Our research involves utilising the mouse for the identification and study of genes required for mammalian hearing, and the molecular processes underlying hearing loss. Overall, our aim is to increase understanding of the genetic programs involved in cochlear sensory hair cell maturation, function and maintenance, with a particular focus on age-related hearing loss (ARHL), which is a complex disease that is influenced by environmental factors and genetic susceptibility.

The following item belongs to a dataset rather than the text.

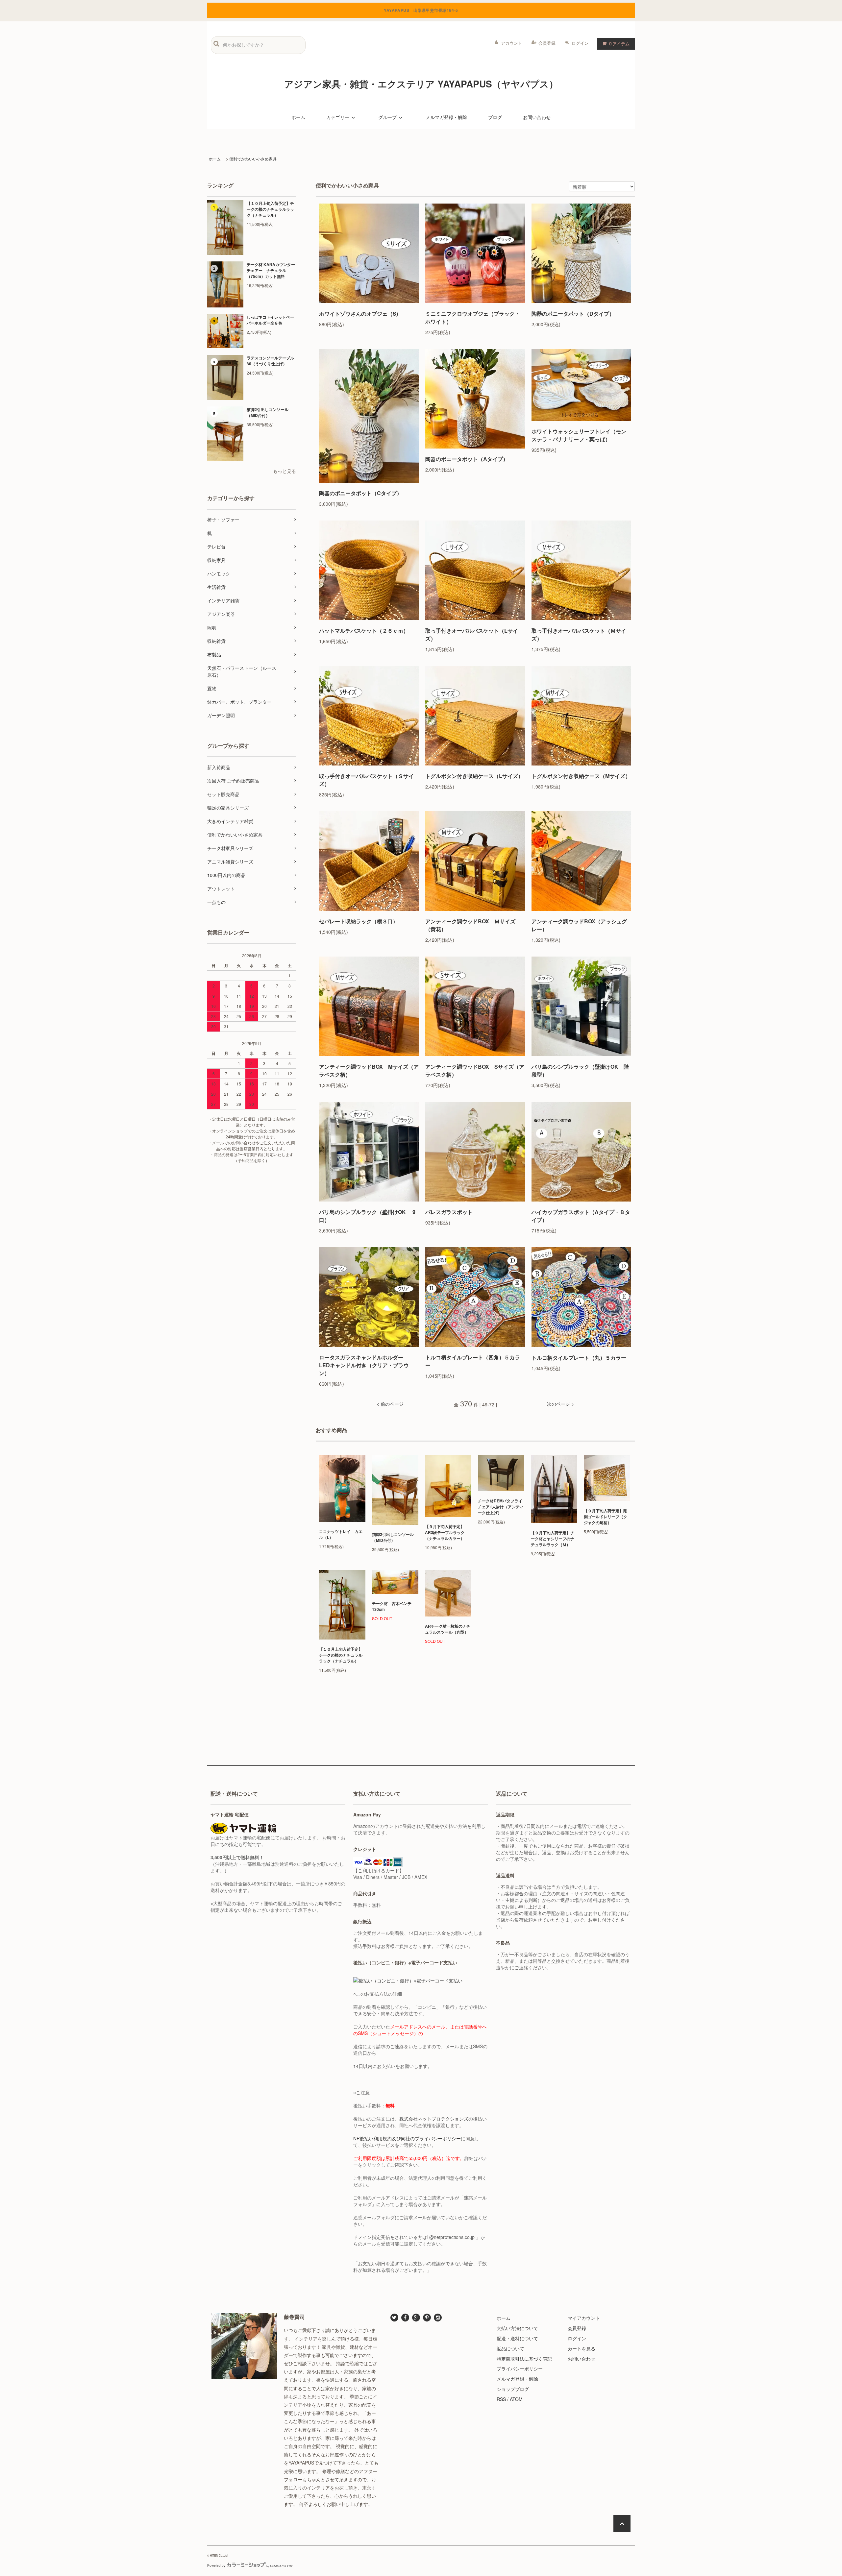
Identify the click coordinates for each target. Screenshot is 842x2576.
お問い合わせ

A recent Lancet Commission on Dementia identifies midlife peripheral hearing loss as the highest individual risk factor for dementia, and this is pertinent as ARHL is the most prevalent sensory deficit within the population (affects >30% of individuals older than 55-years). However, currently little is known about the genes underlying ARHL. As such, we work closely with collaborators who are undertaking GWAS and exome sequencing screens in ARHL families/cohorts and generate CRISPR/Cas9-mediated mouse models for the highest-ranked genes/alleles arising from these studies. These models allow us to: validate the involvement of specific genes in ARHL causation; identify critical molecular and cellular processes occurring in the aging mammalian ear; determine the pathobiology associated with disease progression (something that is not possible to do in humans due to the inaccessibility of the inner ear); and, assess for mechanistic links underlying cognitive decline associated with peripheral hearing loss. The longer-term view is that increased knowledge will lay the foundations necessary for developing therapeutic strategies to ameliorate progressive hearing loss, and potentially reduce dementia incidence.
Current and recent research in the Bowl lab has been supported by the MRC, BBSRC, NIH, Action on Hearing Loss (RNID), and the Dunhill Medical Trust.